A patient diagnosed with schizophrenia tells the nurse, 'I eat skiller. Tend to end. Easter. It blows away. Get it?' Select the nurse's best response.
- A. Nothing you are saying is clear.
- B. Your thoughts are very disconnected.
- C. Try to organize your thoughts, and then tell me again.
- D. I am having difficulty understanding what you are saying.
Correct Answer: D
Rationale: When a patient's speech is loosely associated, confused, and disorganized, pretending to understand is useless. The nurse should tell the patient that he or she is having difficulty understanding what the patient is saying. If a theme is discernible, ask the patient to talk about the theme. The incorrect options tend to place blame for the poor communication with the patient. The correct response places the difficulty with the nurse rather than being accusatory.
A nurse at the mental health clinic plans a series of psychoeducational groups for persons diagnosed with schizophrenia. Which two topics would take priority?
- A. How to complete an application for employment?
- B. The importance of correctly taking your medication.
- C. How to dress when attending community events?
- D. How to give and receive compliments?
- E. Ways to quit smoking.
Correct Answer: B,E
Rationale: Stabilization is maximized by the adherence to the antipsychotic medication regimen. Because so many patients with schizophrenia smoke cigarettes, this topic relates directly to the patients' physiological well-being. The other topics are also important but are not priority topics.
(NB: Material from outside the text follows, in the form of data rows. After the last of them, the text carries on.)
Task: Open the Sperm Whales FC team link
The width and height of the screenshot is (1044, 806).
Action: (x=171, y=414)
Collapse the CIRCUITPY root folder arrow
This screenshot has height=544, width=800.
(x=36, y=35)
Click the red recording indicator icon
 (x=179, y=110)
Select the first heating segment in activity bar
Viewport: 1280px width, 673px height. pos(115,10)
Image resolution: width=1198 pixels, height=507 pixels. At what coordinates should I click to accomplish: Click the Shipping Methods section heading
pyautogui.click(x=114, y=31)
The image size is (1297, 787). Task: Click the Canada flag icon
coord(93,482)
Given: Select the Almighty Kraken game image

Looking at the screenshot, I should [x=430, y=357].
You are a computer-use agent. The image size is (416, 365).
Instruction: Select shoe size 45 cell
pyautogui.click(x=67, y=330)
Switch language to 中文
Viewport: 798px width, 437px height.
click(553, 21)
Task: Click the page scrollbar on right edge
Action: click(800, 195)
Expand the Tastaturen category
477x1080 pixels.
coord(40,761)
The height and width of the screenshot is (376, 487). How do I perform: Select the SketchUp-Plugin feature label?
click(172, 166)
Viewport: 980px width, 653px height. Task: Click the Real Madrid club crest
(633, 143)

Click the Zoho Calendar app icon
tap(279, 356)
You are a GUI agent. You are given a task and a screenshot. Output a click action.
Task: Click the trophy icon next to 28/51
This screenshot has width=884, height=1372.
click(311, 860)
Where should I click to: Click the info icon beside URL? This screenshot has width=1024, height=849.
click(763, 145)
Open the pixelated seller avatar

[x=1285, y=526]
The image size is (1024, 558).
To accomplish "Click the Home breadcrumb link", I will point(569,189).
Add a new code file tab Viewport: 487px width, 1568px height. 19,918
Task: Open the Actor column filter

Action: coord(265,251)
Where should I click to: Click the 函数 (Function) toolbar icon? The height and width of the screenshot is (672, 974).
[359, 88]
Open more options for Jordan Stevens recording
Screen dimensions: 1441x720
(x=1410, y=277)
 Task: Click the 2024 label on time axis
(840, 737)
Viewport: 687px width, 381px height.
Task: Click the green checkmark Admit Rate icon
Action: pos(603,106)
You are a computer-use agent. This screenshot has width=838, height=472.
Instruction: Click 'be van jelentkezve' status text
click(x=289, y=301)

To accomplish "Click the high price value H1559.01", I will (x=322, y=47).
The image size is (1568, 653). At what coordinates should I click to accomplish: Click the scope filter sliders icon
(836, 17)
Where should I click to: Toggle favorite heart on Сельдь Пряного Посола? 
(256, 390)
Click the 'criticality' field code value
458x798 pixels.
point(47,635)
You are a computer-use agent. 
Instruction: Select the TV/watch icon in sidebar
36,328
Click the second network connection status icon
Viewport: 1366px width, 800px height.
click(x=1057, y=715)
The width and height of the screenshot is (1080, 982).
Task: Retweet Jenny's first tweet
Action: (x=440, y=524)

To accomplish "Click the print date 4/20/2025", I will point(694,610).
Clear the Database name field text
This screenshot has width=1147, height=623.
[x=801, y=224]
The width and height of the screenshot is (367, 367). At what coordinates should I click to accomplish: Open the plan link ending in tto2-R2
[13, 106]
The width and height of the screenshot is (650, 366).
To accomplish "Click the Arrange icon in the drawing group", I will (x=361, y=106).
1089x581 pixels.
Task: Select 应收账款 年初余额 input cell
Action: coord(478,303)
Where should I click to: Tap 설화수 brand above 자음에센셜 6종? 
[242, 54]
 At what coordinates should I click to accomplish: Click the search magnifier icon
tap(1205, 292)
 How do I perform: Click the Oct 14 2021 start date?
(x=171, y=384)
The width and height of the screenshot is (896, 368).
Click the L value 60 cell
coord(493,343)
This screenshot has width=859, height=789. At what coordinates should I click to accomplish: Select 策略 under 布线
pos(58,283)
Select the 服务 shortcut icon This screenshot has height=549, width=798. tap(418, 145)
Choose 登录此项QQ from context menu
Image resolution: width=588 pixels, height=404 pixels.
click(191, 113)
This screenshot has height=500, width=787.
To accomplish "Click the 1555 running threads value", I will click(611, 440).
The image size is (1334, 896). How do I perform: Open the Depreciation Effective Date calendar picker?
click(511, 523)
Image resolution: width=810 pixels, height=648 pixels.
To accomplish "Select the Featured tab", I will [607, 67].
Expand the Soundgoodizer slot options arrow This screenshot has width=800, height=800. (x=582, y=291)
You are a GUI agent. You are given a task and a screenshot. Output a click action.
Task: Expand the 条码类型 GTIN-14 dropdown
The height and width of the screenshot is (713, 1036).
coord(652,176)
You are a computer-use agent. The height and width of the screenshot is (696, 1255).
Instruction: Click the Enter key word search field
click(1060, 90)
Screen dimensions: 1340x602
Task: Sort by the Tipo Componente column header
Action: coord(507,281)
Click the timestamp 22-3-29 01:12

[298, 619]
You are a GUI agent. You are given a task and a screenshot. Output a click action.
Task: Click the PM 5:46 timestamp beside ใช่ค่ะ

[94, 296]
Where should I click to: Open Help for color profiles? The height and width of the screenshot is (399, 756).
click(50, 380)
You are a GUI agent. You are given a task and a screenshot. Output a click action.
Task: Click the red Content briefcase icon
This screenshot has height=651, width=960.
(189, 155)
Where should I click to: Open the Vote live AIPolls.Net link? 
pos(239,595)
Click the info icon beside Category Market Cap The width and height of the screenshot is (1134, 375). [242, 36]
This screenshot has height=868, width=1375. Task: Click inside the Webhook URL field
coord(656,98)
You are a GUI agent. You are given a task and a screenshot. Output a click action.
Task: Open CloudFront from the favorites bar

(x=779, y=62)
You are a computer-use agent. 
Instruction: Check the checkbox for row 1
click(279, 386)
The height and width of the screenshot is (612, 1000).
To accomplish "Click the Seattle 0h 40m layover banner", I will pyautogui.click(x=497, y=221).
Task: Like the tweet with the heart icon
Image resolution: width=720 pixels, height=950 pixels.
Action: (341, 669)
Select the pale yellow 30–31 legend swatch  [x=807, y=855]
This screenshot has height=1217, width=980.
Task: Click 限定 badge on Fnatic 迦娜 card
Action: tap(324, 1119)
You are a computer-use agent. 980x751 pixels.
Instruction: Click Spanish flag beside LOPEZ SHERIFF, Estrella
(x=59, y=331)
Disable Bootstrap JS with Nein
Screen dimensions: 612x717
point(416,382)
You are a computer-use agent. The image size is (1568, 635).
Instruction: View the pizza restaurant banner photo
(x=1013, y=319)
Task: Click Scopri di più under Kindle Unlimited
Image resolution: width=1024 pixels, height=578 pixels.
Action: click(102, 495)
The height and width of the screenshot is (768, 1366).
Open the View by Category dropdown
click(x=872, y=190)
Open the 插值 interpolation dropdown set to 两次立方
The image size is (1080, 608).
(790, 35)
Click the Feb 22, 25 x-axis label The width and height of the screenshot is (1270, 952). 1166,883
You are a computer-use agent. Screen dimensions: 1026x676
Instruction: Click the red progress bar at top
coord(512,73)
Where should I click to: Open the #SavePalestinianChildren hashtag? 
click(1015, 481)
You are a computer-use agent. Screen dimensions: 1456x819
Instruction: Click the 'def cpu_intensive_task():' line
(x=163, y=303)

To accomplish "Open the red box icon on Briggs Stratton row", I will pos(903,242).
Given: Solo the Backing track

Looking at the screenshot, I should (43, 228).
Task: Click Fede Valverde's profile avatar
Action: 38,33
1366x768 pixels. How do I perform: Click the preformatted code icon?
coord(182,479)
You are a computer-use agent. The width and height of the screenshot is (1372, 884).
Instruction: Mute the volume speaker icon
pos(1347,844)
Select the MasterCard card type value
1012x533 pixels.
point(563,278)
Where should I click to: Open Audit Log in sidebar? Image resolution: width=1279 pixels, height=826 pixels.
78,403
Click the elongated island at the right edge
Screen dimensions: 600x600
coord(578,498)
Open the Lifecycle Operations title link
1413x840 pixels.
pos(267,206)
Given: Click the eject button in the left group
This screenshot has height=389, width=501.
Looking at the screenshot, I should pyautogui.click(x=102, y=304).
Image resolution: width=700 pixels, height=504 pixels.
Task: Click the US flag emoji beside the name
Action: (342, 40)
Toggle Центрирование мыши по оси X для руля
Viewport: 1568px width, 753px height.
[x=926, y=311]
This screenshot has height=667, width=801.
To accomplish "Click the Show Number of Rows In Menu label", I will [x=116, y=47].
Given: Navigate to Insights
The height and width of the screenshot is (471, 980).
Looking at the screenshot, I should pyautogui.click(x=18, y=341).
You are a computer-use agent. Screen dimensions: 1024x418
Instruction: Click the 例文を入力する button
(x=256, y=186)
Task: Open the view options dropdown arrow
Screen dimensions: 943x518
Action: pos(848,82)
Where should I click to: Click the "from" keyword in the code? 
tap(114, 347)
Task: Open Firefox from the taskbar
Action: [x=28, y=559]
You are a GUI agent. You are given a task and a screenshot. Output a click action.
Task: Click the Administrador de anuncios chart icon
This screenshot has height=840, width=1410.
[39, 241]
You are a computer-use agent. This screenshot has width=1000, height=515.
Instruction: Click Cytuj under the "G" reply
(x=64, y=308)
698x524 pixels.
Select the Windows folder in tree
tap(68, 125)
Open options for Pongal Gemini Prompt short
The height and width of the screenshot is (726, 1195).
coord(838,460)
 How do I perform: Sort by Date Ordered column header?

A patient diagnosed with schizophrenia has taken a first-generation antipsychotic medication for a year. Hallucinations are less intrusive, but the patient continues to have apathy, poverty of thought, and social isolation. The nurse expects a change to which medication?
- A. Haloperidol
- B. Olanzapine
- C. Chlorpromazine
- D. Diphenhydramine
Correct Answer: B
Rationale: Olanzapine is an atypical antipsychotic medication that targets both positive and negative symptoms of schizophrenia. Haloperidol and chlorpromazine are first-generation (conventional) antipsychotic agents that target only positive symptoms. Diphenhydramine is an antihistamine.
An acutely violent patient diagnosed with schizophrenia receives several doses of haloperidol. Two hours later the nurse notices the patient's head rotated to one side in a stiffly fixed position; the lower jaw is thrust forward, and the patient is drooling. Which intervention by the nurse is indicated?
- A. Administer diphenhydramine 50 mg IM from the PRN medication administration record.
- B. Reassure the patient that the symptoms will subside. Practice relaxation exercises with the patient.
- C. Give trihexyphenidyl 5 mg orally at the next regularly scheduled medication administration time.
- D. Administer atropine sulfate 2 mg subcutaneously from the PRN medication administration record.
Correct Answer: A
Rationale: Diphenhydramine, trihexyphenidyl, benztropine, and other anticholinergic medications may be used to treat dystonias. Swallowing will be difficult or impossible; therefore, oral medication is not an option. Medication should be administered immediately; therefore, the intramuscular route is best. In this case, the best option given is diphenhydramine.